Supporters of the Black Lives Matter movement criticized the "all lives matter" phrase, arguing that it minimized the systemic threats faced by African-Americans. President Obama said in October, "There is a specific problem that is happening in the African-American community that's not happening in other communities." Andrew Rosenthal wrote, similarly, in The New York Times, "The point of 'Black Lives Matter' is that the lives of African-Americans have come under special and deadly threat since before the birth of this country."

Evidence of continued racial divisions in the United States can also be found in demographics. For instance, African-Americans account for less than 15 percent of the total population of Michigan, but more than 82 percent of the population of the state's largest city, Detroit — and Detroit, like many cities whose residents are predominantly black, has "resegregated schools, dwindling tax bases and decaying public services".

There is a similar dynamic in Louisiana; the state was about 64 percent white as of the 2010 Census, but its largest city, New Orleans, is 60 percent black. Further segregation can be found within New Orleans: the Lower Ninth Ward, for example, is 97 percent black. This was the neighborhood that experienced the most catastrophic flooding after Hurricane Katrina, and the government's response to the disaster has been cited as evidence of the continued presence of racism in the United States. Most of the victims were black and poor, and class was a major factor in who survived: Those who lived in areas better protected from flooding, and those who were able to evacuate before the storm, tended to be wealthier. At the time, President George W. Bush acknowledged that this poverty had "roots in the history of racial discrimination, which cut off generations from the opportunities of America".

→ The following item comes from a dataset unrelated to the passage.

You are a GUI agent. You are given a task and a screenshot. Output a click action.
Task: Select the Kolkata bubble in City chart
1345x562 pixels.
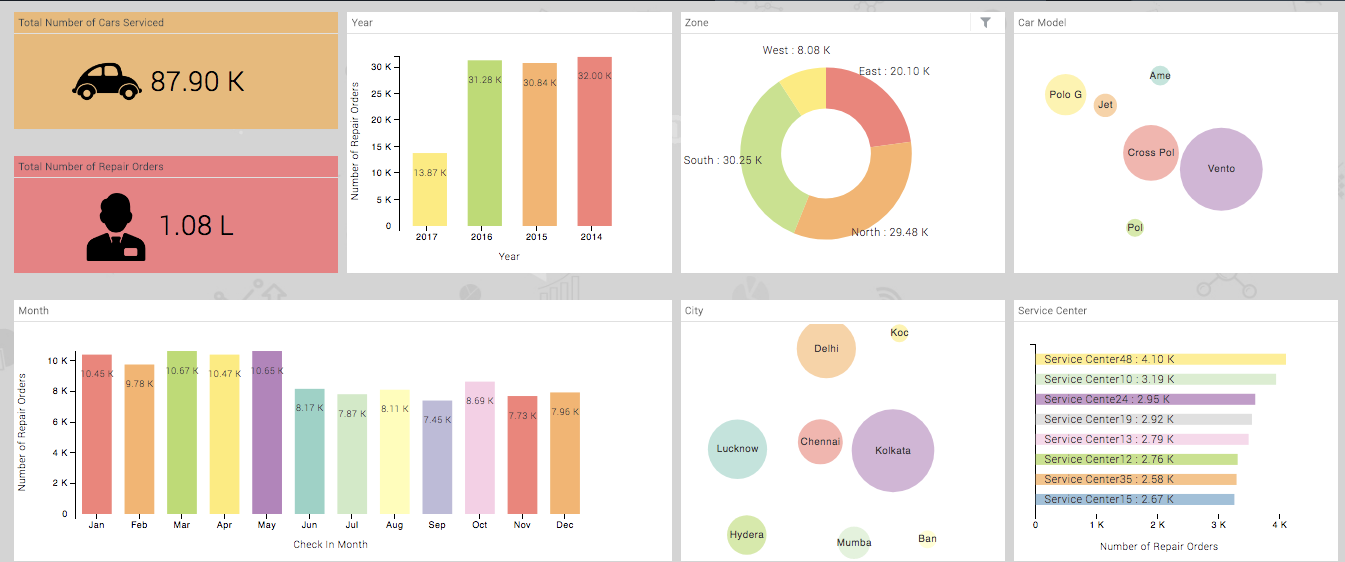coord(893,450)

== Political implications ==
The idea that America is post-racial, or close to it, has played a role in at least one United States Supreme Court decision. In Shelby County v. Holder in 2013, the court invalidated a section of the Voting Rights Act of 1965 that had required nine states with particularly severe histories of racial discrimination to obtain federal approval for any change to their election laws. The ruling, written by Chief Justice John G. Roberts Jr., said in part, "Our country has changed." It added that in the decades since the Voting Rights Act was passed, "voting tests were abolished, disparities in voter registration and turnout due to race were erased, and African-Americans attained political office in record numbers. And yet the coverage formula that Congress reauthorized in 2006 ignores these developments, keeping the focus on decades-old data relevant to decades-old problems, rather than current data reflecting current needs." Similar issues are involved in Fisher v. University of Texas, a challenge to affirmative action policies on which the court ruled in 2016, upholding the race-based admissions policy of the University of Texas.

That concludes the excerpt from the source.